SEATTLE (AP) — A violent sex offender who recently fled Canada is now suspected of sexually assaulting a 16-year-old boy in Seattle just days after arriving in the city, police said Tuesday.
Michael Sean Stanley met the boy at a west Seattle grocery store, struck up a conversation and walked with him to an alley where he plied the teen with alcohol, Seattle police said in a statement. Stanley grabbed the teen and sexually assaulted him, police said.
The boy pulled a knife and was able to run away and contact police.
Detectives believe the incident happened before police received several calls reporting noise in an alley and Stanley threatening someone who asked him to be quiet.
When police arrived, Stanley became combative and said he had a knife. He appeared intoxicated, according to authorities. He was arrested and jailed for investigation of harassment, although police were working to rebook him on additional charges Tuesday afternoon.

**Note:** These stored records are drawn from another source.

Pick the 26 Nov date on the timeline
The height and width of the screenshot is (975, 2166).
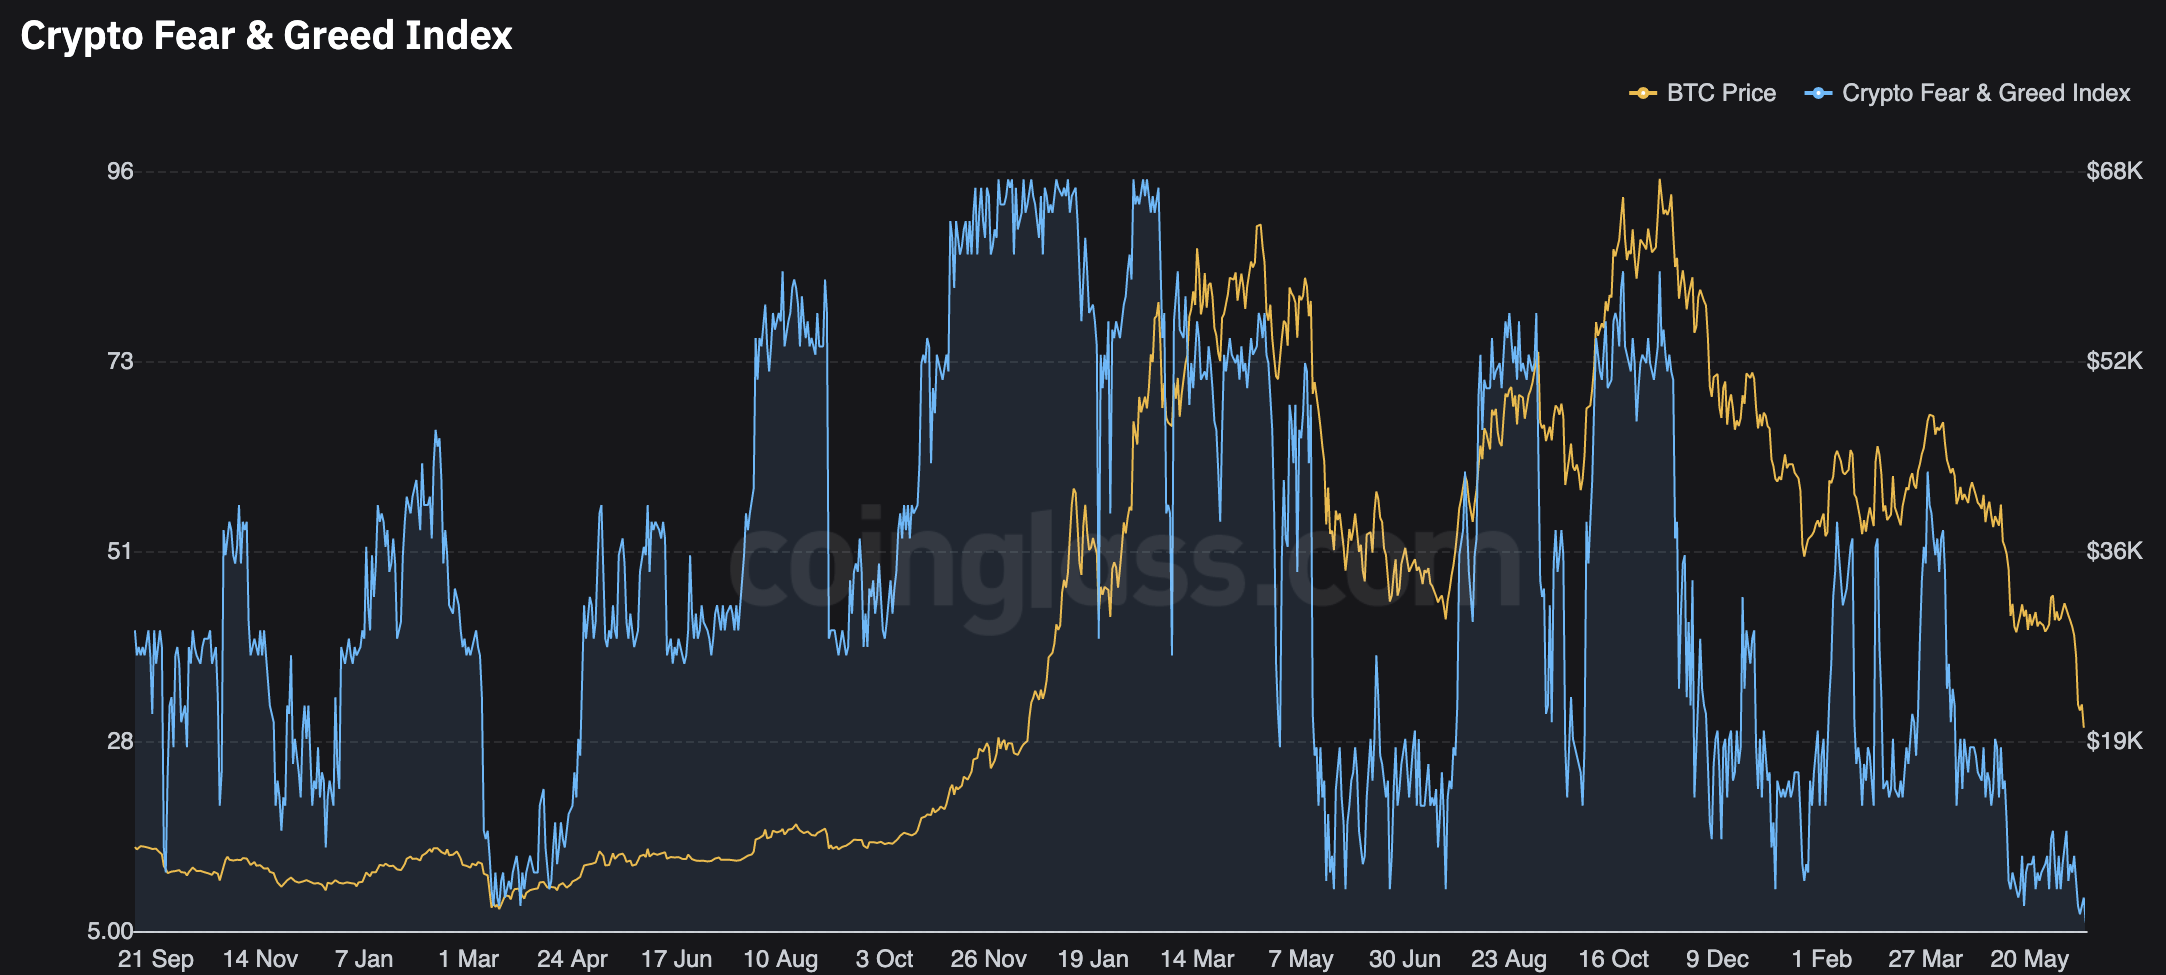click(988, 958)
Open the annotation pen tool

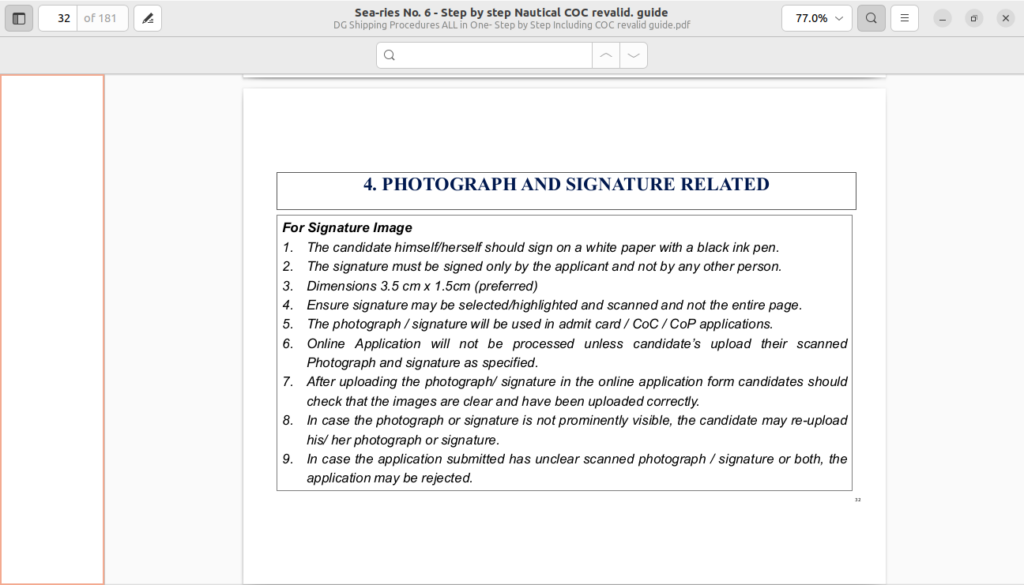tap(147, 18)
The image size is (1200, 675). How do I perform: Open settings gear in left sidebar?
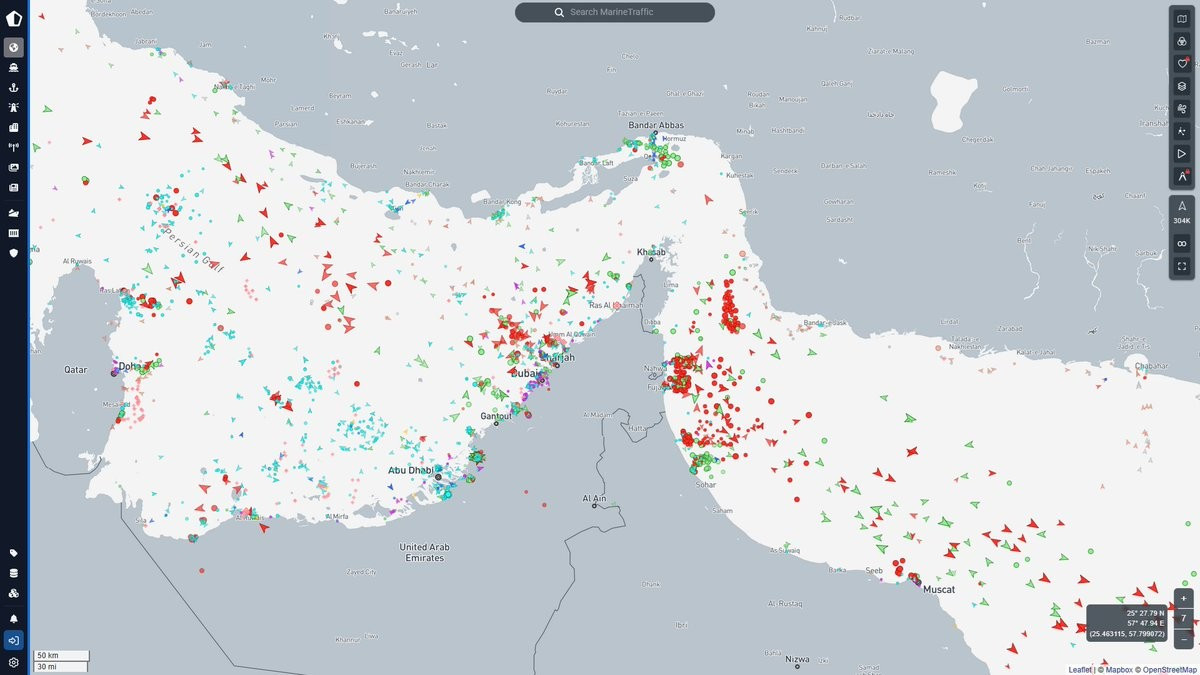pos(14,662)
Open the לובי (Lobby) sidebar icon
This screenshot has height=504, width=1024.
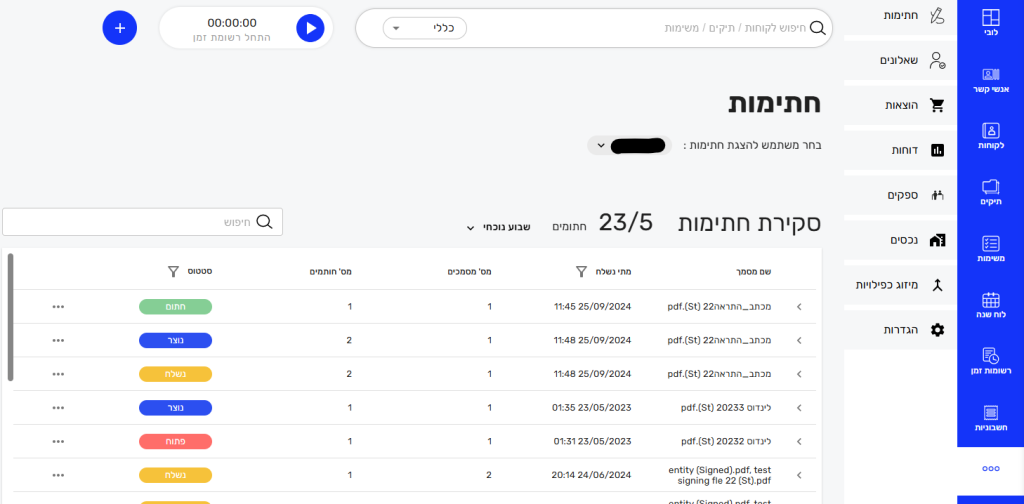[990, 22]

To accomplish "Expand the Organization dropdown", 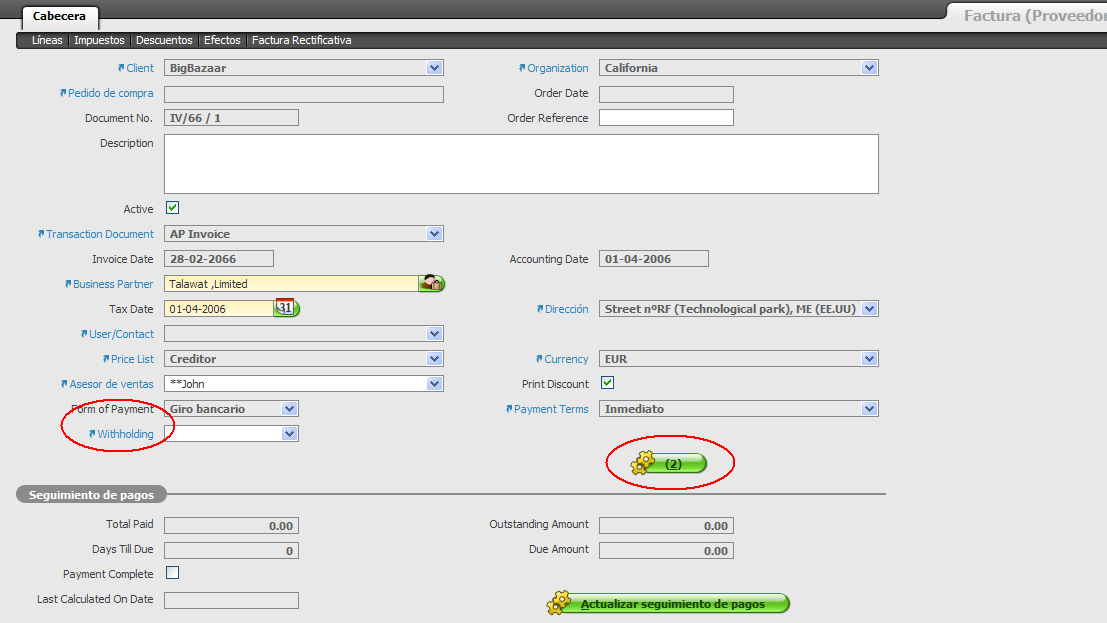I will point(869,68).
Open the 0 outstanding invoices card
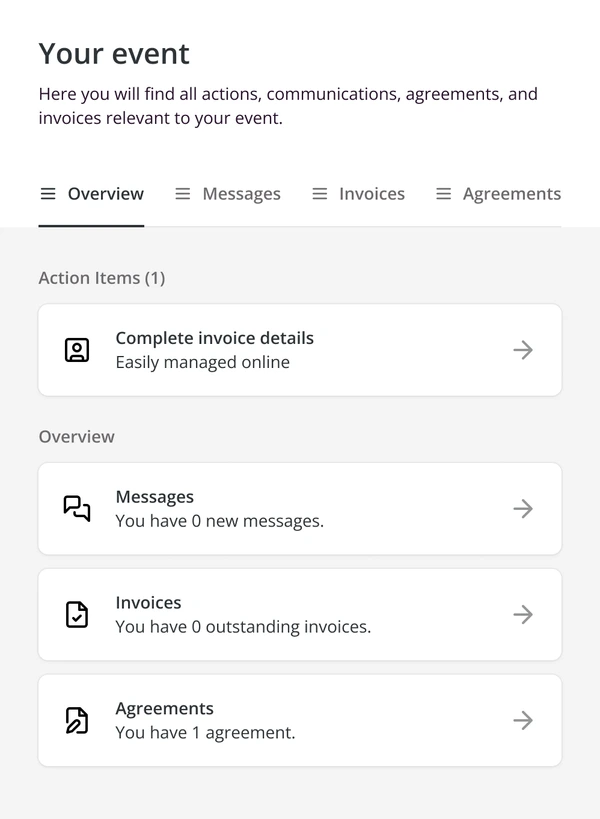600x819 pixels. pyautogui.click(x=300, y=614)
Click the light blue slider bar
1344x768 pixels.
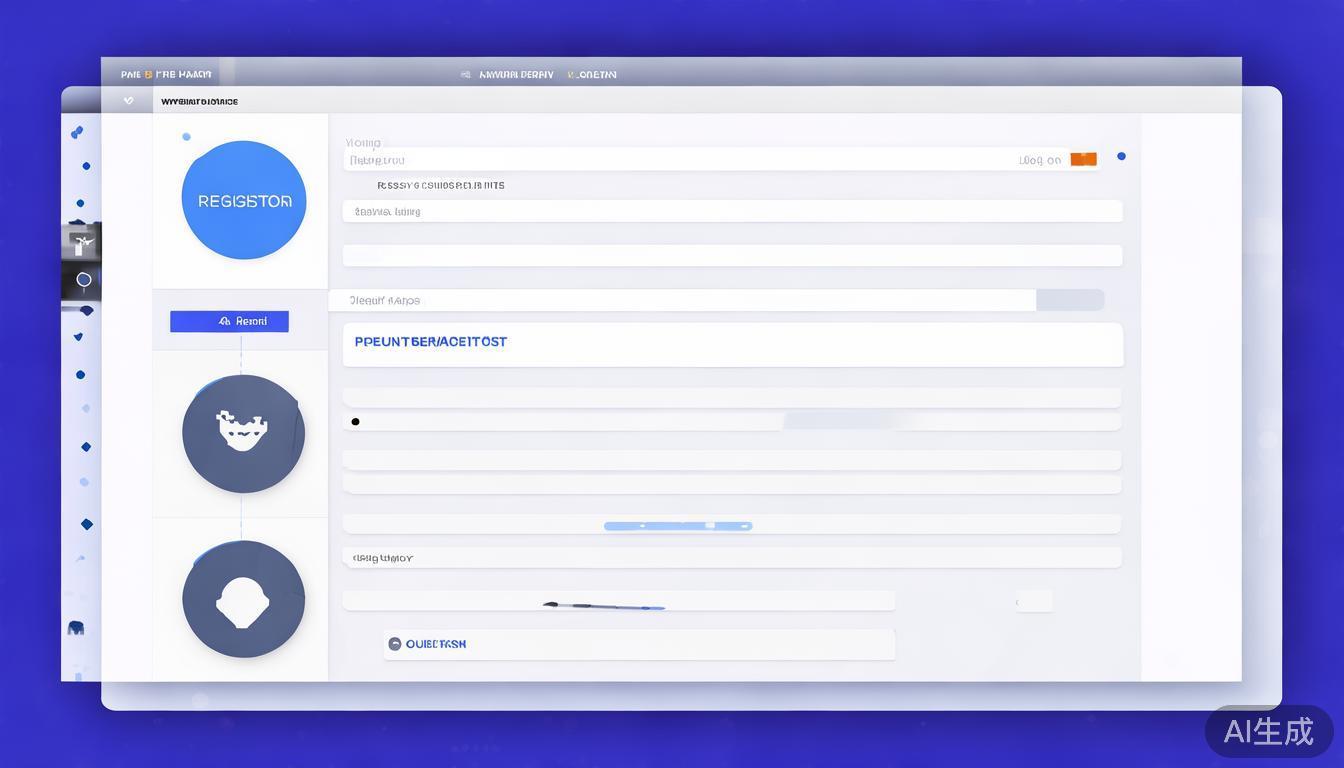coord(677,525)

Stanley was released from jail in Canada in April 2011 after completing a 32-month sentence for assault and forcible confinement. He was being monitored by police under a peace bond, which Canadian authorities can get to impose conditions on individuals in the community. Stanley's peace bond has 20 conditions, including one ordering him to stay away from children.
Police in Canada issued a public alert earlier this month after Stanley cut off his electronic-monitoring bracelet. Officials described him as an untreated, violent offender who posed a significant risk.
An American citizen, Stanley crossed the border and was located in the Seattle area last week. Canadian officials decided not to seek extradition.
He registered as a sex offender with the King County sheriff's office and listed his address as an intersection just a block away from Pike Place Market, a scenic destination for both tourists and locals. It's also near a preschool, even though he had been ordered to stay away from children in Canada.
Ilene Stark, executive director at Pike Market Child Care and Preschool, said the community felt threatened by Stanley's arrival in the area, given that his recent history made him seem like a dangerous and unpredictable person. The preschool reviewed its lockdown plan, kept in constant contact with security in the area, and provided images and descriptions of Stanley to teachers and parents.
"It's been intense," Stark said. "It felt like there was a threat in our community and that we needed to be much more vigilant — more than in everyday life. It was disconcerting."
Stark said she was saddened that something horrible apparently had to happen before Stark was collected by U.S. law enforcement. At the same time, she said her sadness was coupled with relief knowing that there is more legal control over Stanley's whereabouts.
Before Tuesday, there was no reason to arrest Stanley since Canada hadn't pursued an extraditable warrant and he wasn't wanted for any crimes in the United States, authorities said.
Edmonton, Alberta, police spokesman Chad Orydzuk told The Associated Press that Stanley's arrest in Seattle was "unfortunate but we can't provide comment. It's not our file."
"If he continues to break the law down south you can imagine how difficult it would be for us to comment if he broke the law in different jurisdictions in the States. For us to comment on that, we couldn't keep up with that, if this was to continue," he said.
Orydzuk said when Stanley breached the monitoring conditions in Edmonton, officials searched for him and notified the public and other agencies. Unconfirmed sightings of Stanley led schools in several west-central Saskatchewan communities to lock their doors and keep children inside.